Stored items ▸
^^^^^^^^^^^^^^^^
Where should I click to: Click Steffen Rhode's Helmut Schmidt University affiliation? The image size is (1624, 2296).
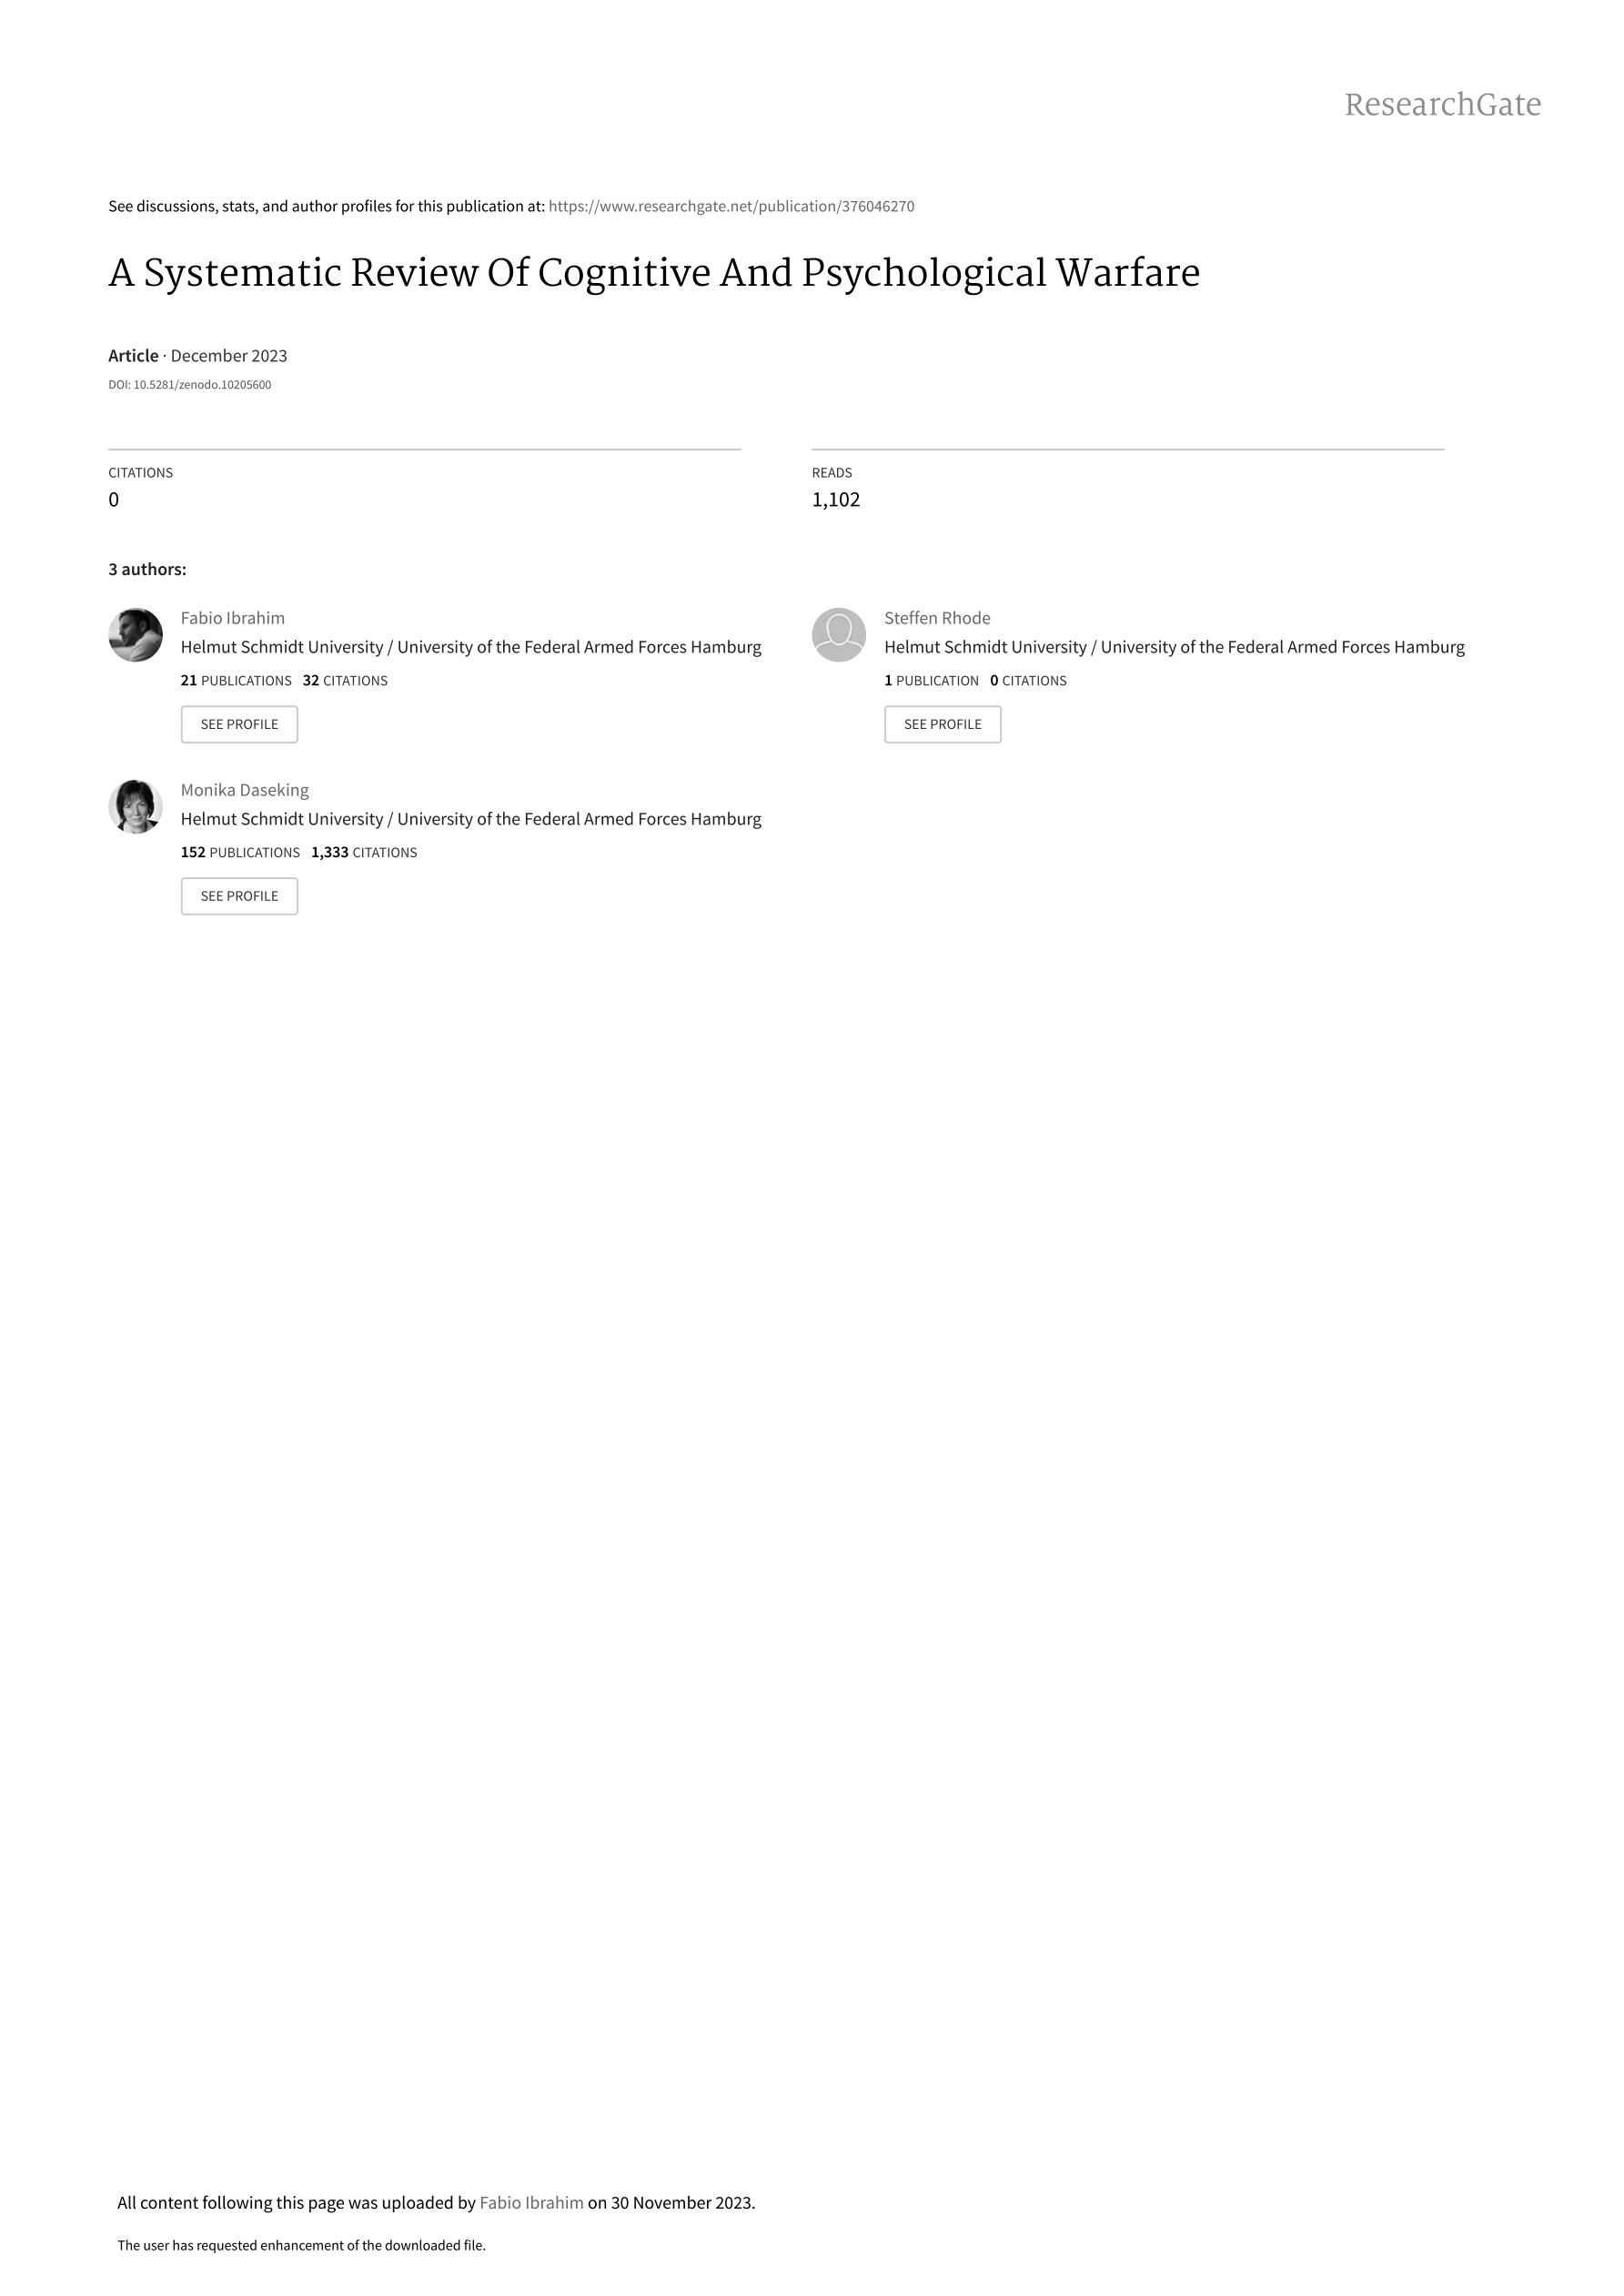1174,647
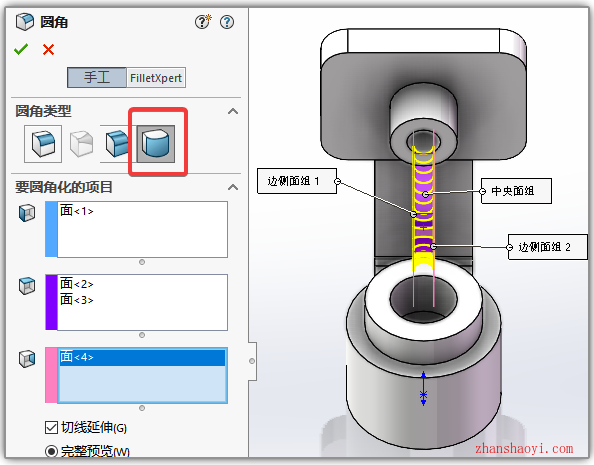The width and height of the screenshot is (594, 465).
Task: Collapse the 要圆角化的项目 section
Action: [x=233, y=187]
^^^^^^^^^^^^^^^^
Requirement ▸ Every entry above should be given again exactly, with no images included.

Task output ▸
Where should I click to: Click Steffen Rhode's Helmut Schmidt University affiliation? The image size is (1624, 2296).
1174,647
The width and height of the screenshot is (594, 465).
Task: Collapse the 要圆角化的项目 section
Action: [x=233, y=187]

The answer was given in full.